Information given →
....
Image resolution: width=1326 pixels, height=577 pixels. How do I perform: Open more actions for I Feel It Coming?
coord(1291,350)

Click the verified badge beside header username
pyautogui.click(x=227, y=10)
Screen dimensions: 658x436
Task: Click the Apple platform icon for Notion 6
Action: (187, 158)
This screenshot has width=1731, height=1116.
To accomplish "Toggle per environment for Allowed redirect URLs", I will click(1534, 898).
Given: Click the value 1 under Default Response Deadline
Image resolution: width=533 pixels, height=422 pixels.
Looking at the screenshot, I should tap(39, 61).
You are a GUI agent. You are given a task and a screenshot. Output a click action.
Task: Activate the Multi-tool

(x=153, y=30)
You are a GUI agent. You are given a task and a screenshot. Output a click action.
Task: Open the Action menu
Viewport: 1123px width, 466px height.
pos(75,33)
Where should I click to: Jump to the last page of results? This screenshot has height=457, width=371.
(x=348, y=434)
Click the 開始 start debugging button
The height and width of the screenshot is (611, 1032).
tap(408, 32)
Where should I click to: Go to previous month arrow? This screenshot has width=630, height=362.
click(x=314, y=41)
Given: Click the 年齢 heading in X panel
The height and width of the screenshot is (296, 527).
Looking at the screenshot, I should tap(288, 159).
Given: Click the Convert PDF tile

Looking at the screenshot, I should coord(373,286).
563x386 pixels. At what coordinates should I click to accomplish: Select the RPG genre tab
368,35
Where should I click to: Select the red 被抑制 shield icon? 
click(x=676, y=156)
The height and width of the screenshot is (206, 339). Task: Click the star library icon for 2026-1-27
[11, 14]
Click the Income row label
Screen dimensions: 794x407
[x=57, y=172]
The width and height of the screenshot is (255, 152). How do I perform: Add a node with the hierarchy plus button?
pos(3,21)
....
Problem description →
Please set down again, word for word, only the lines from the start of the entries through the line with "Given: Click the value", both ends included.

Output →
Image resolution: width=1326 pixels, height=577 pixels. How do I perform: Open more actions for I Feel It Coming?
coord(1291,350)

Click the verified badge beside header username
pyautogui.click(x=227, y=10)
Screen dimensions: 658x436
Task: Click the Apple platform icon for Notion 6
Action: (187, 158)
This screenshot has width=1731, height=1116.
To accomplish "Toggle per environment for Allowed redirect URLs", I will click(1534, 898).
Given: Click the value 1 under Default Response Deadline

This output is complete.